What Makes This Benchmark Different From Previous Tests?
WebRISE introduces a novel evaluation approach using something called Interaction Contract Graphs (ICGs). Instead of just taking a screenshot and checking if it matches expectations, the benchmark specifies what observable states a page should reach, what transitions should occur when users interact with it, and what constraints must be satisfied across different parts of the interface. The benchmark then runs these tests in an actual browser to verify that the generated code behaves correctly.
The scale of WebRISE is substantial. It includes 5,495 transitions and 5,271 requirement checks across five different input modalities: text descriptions, Markdown specifications, sketches, images, and videos. This multimodal approach revealed an important finding: video input produces the strongest results, improving transition validity by 8.8 percentage points and requirement coverage by 8.3 percentage points compared to text-only specifications.
How to Improve Vision-Language Model Performance for Web Generation
- Use Multimodal Input: Provide specifications in multiple formats rather than text alone. Video input showed the strongest signal for helping models understand interactive requirements, improving coverage by over 10 percentage points compared to text-only approaches.
- Focus on Implicit Constraints: Explicitly define state-consistency requirements across components, such as filter-pagination synchronization and count updates after deletion. Models struggle most with these implicit constraints that aren't explicitly stated in requirements.
- Test Behavioral Conformance: Evaluate generated artifacts through actual browser execution and state transitions rather than visual inspection alone. This catches functional failures that visual assessment misses entirely.
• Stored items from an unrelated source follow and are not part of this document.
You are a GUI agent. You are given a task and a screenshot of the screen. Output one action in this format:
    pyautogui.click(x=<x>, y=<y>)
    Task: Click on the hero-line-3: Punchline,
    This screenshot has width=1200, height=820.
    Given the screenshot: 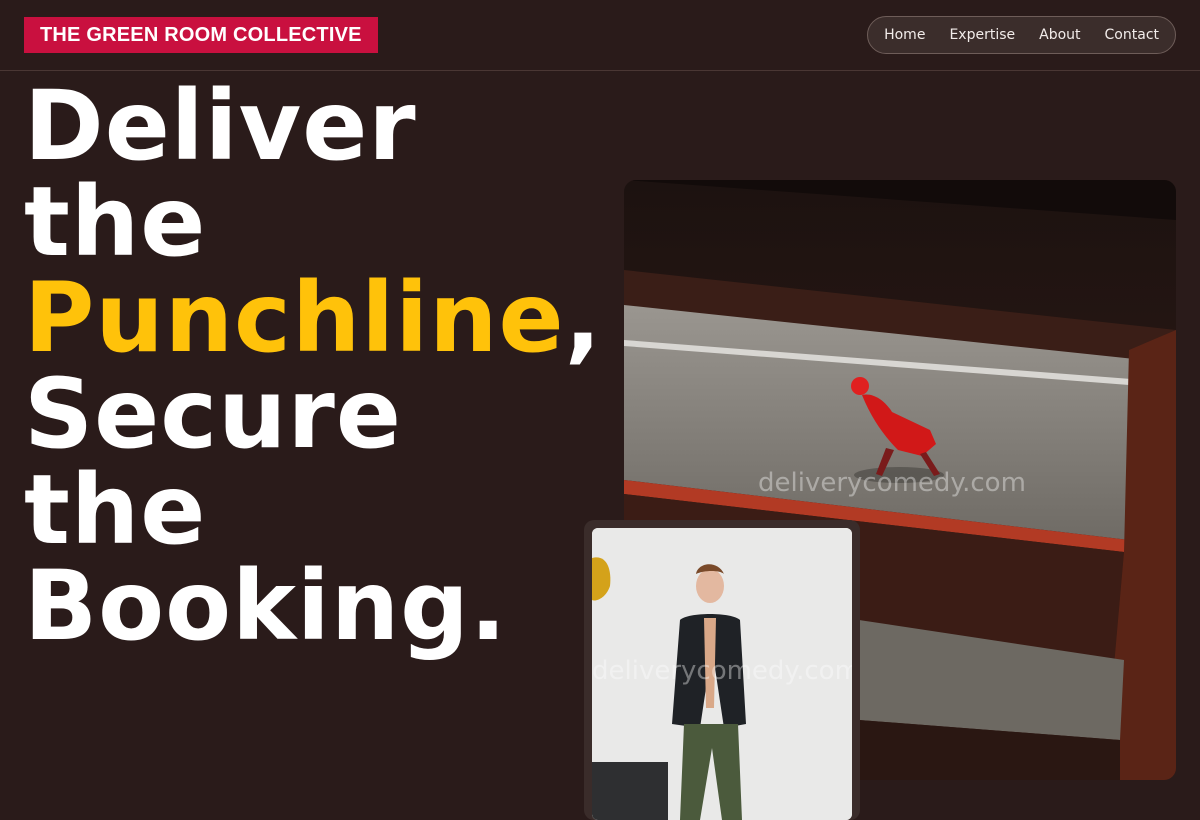 What is the action you would take?
    pyautogui.click(x=313, y=318)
The research revealed a critical insight: visual quality is not a reliable proxy for functional correctness. One model, Qwen3.6-35B-A3B, achieved 80.8% visual accuracy on Markdown-based tasks but only 15.5% transition validity. This dramatic gap shows that a page can look perfect while being completely non-functional.
What Are the Biggest Obstacles for Vision-Language Models?
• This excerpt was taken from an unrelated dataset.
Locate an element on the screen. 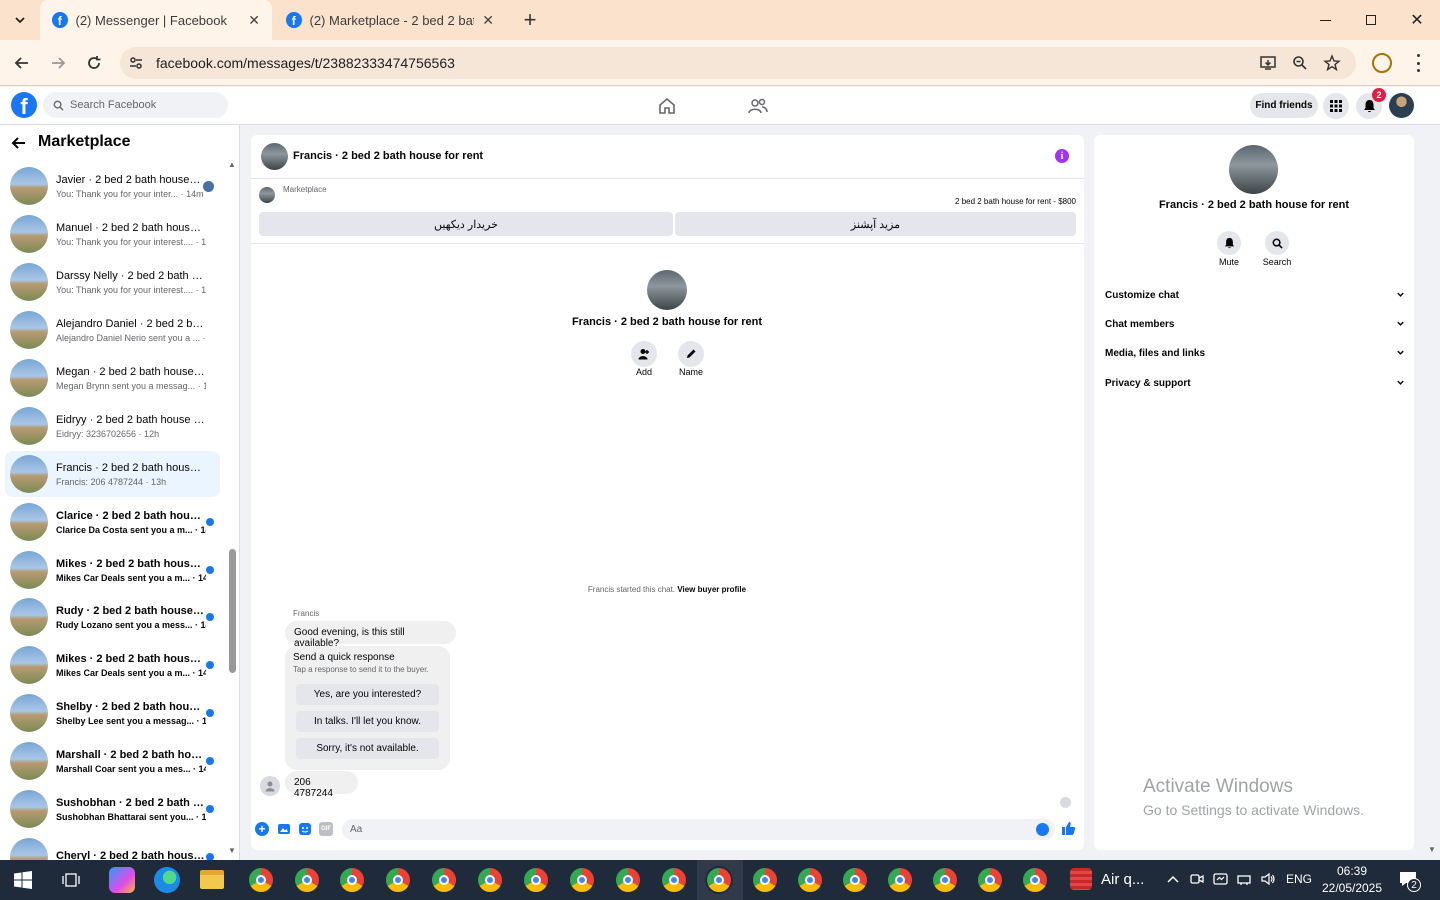 The width and height of the screenshot is (1440, 900). home-nav-icon is located at coordinates (667, 106).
Implicit state constraints emerged as the most persistent bottleneck across all tested models. While explicit requirements stated in task descriptions are relatively easy for VLMs to satisfy, implicit constraints like maintaining consistency across multiple interface elements remain challenging. These include edge cases, boundary conditions, error handling, and feedback mechanisms that users expect but aren't always explicitly mentioned.
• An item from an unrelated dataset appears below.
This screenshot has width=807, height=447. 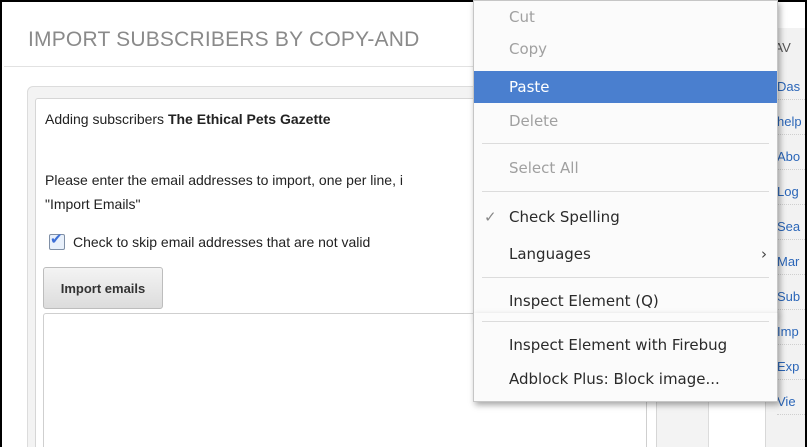 What do you see at coordinates (791, 262) in the screenshot?
I see `nav-link-manage: Mar` at bounding box center [791, 262]. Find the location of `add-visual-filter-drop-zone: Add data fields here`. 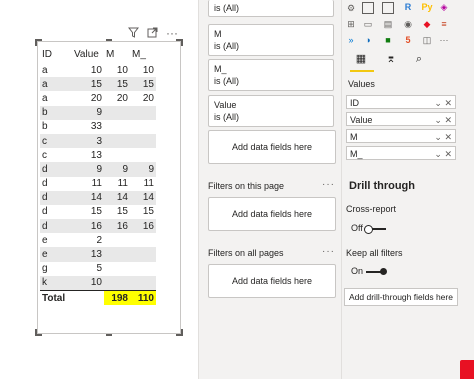

add-visual-filter-drop-zone: Add data fields here is located at coordinates (272, 147).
The benchmark's defect injection analysis provides additional evidence of the evaluation method's effectiveness. When researchers intentionally introduced errors into correctly generated pages, the ICG-based evaluation detected state-related defects at 16 to 25 times the rate of traditional checkpoint-style evaluation methods. This demonstrates that requirement-induced state testing catches real problems that simpler evaluation approaches miss.
Even the strongest model tested, GPT-5.5, achieved only 66.3% requirement coverage under its best conditions. This suggests that web generation from visual specifications remains far from solved, despite significant advances in multimodal AI capabilities. The gap between visual understanding and functional implementation represents a fundamental challenge for current VLM architectures.
The WebRISE benchmark provides researchers and developers with a diagnostic tool to understand exactly where VLMs fail in web generation tasks. By separating visual quality from behavioral correctness and testing state transitions in actual browser environments, the benchmark offers a more realistic assessment of whether generated websites will actually work for real users. As VLMs continue to improve, this kind of rigorous, requirement-focused evaluation will be essential for building systems that don't just look good but function reliably.